▶ **Extracted information**:
++++++

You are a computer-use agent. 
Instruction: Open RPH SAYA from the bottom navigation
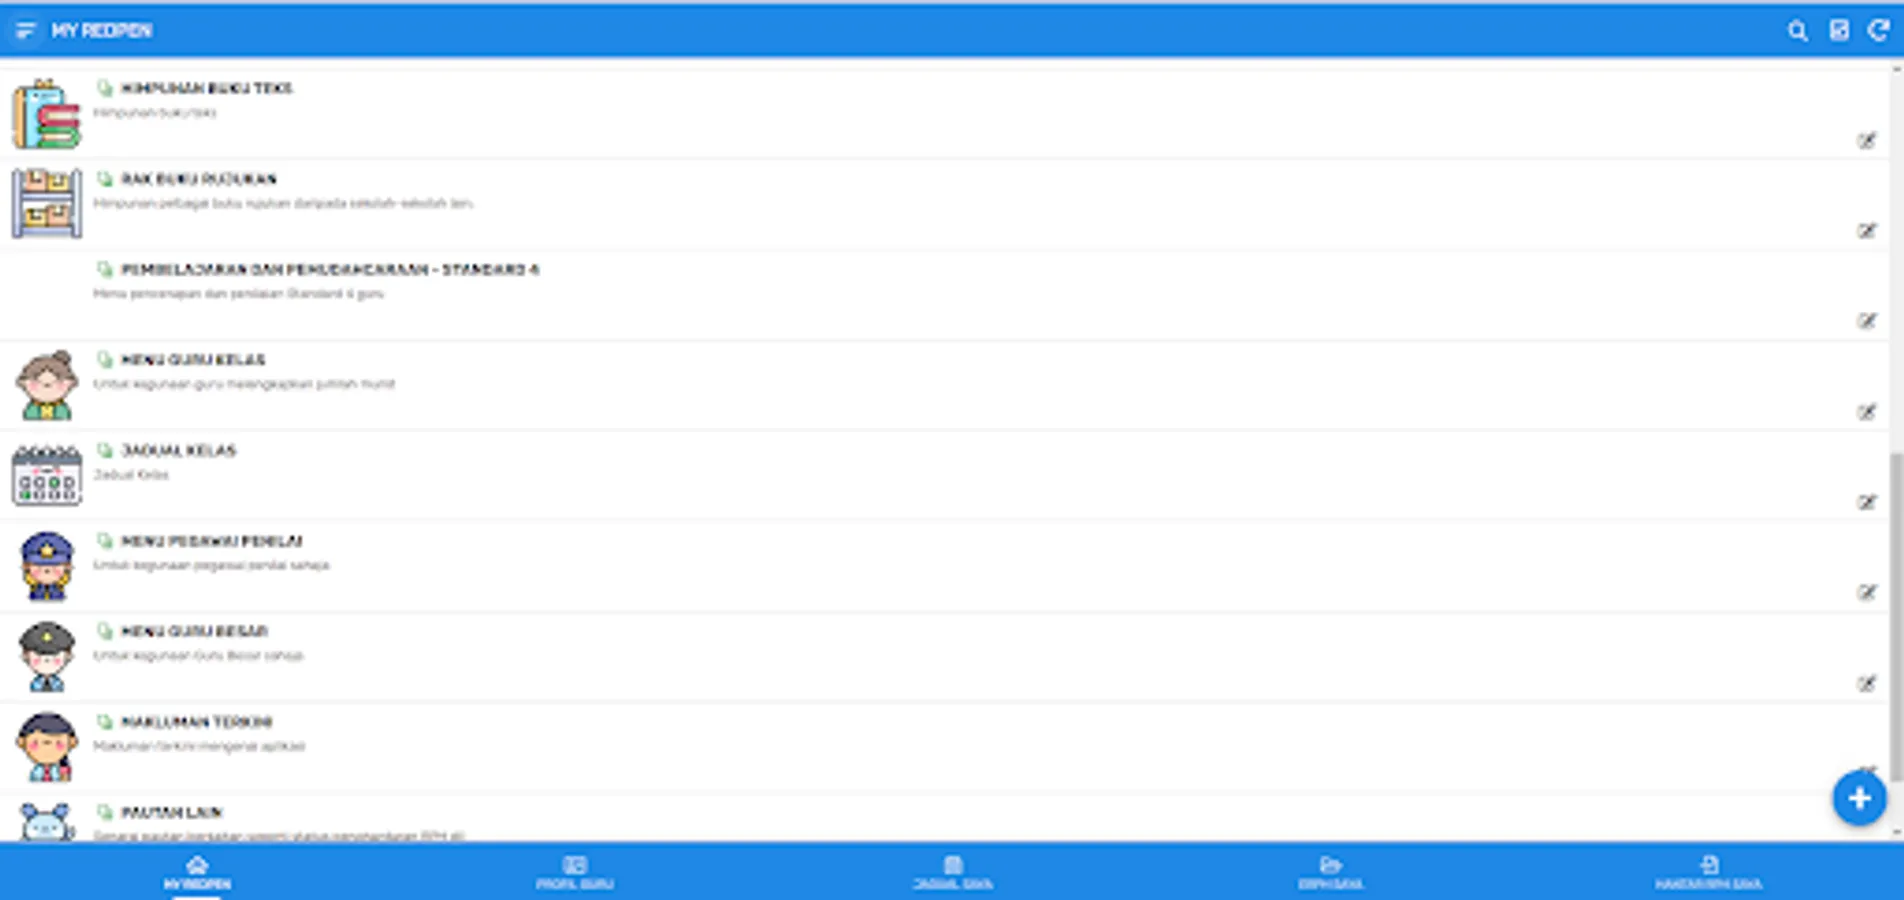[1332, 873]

++++++

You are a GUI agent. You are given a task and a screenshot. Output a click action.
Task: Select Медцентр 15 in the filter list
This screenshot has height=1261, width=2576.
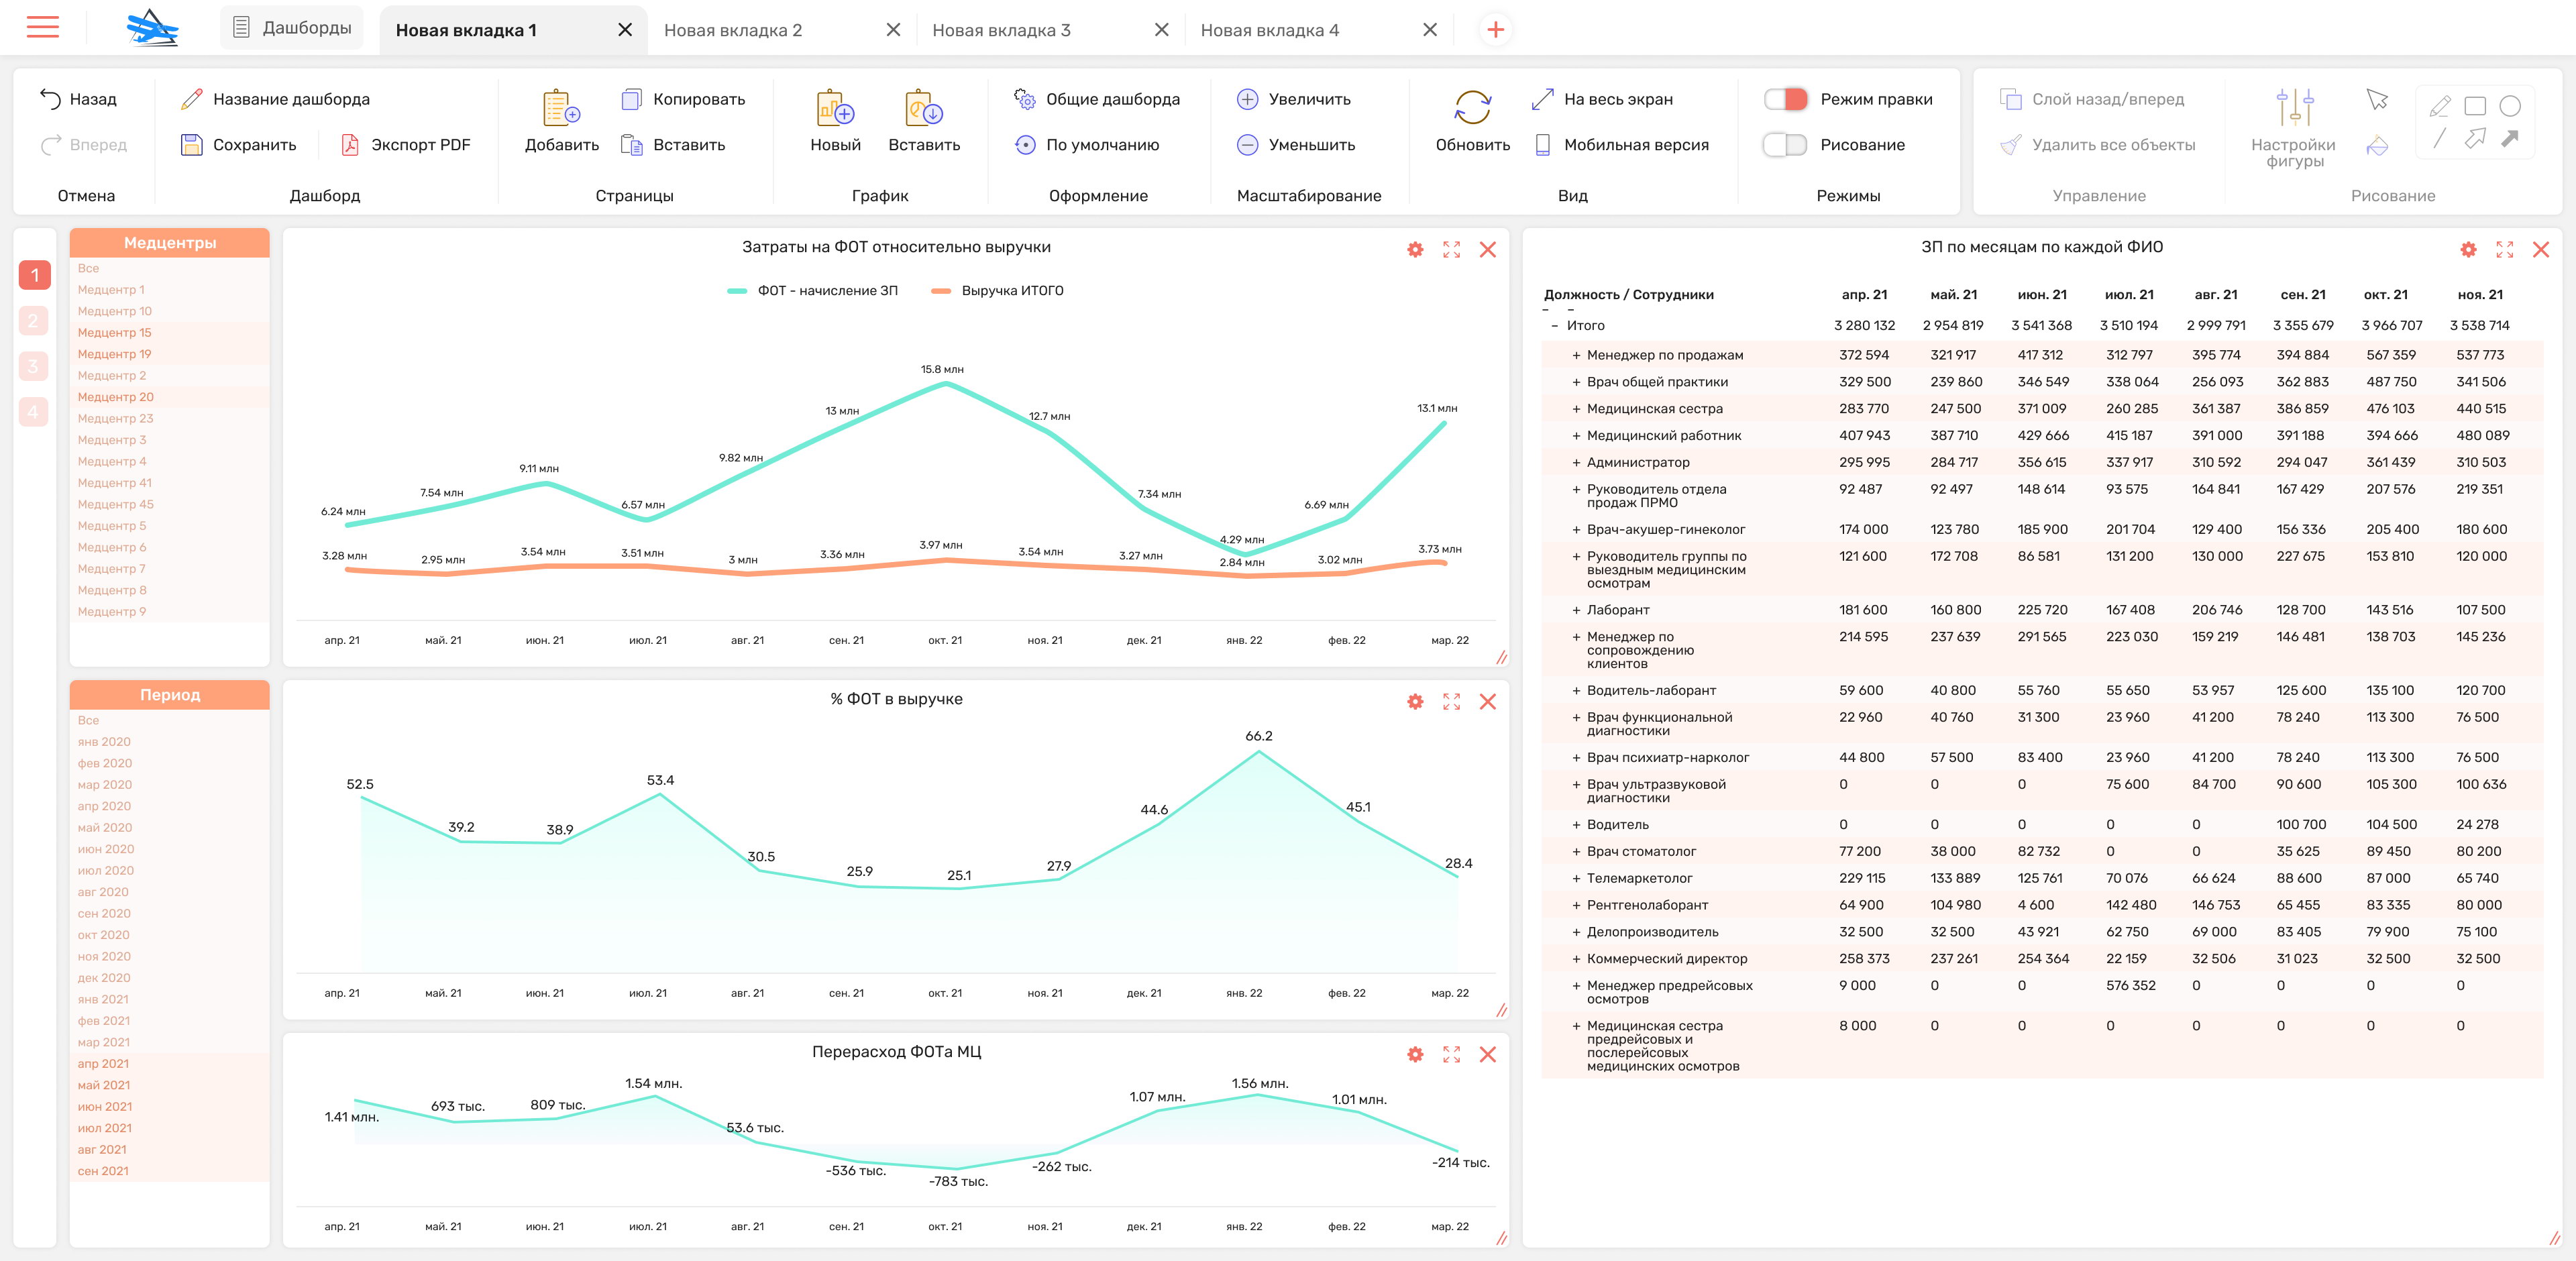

++++++

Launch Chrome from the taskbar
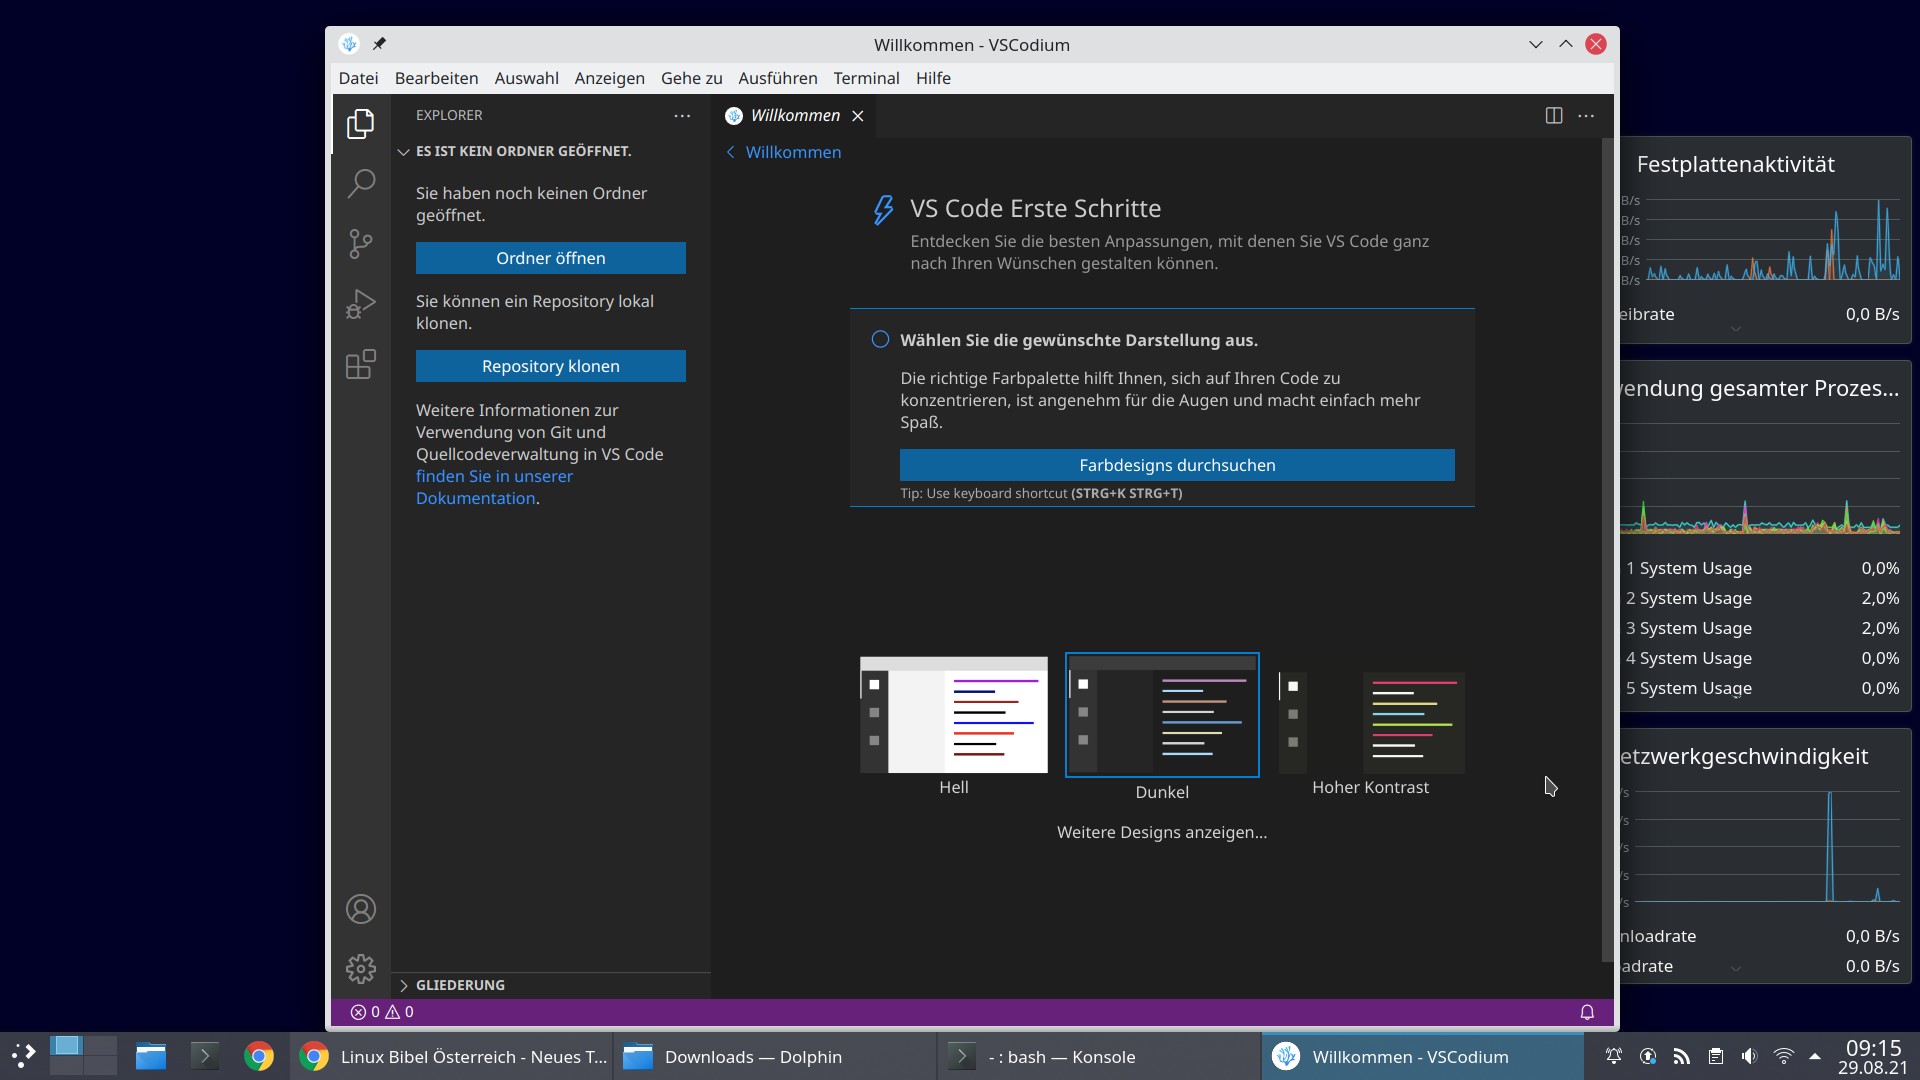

++++++

▶ **What you are asked to do**:
In the records above, the line with "Task: Select Медцентр 15 in the filter list" marks the start and the line with "This screenshot has height=1261, width=2576." marks the end; copy that stretch exactly, both lines included, and nothing else.

▶ **Completed exercise**:
Task: Select Медцентр 15 in the filter list
This screenshot has height=1261, width=2576.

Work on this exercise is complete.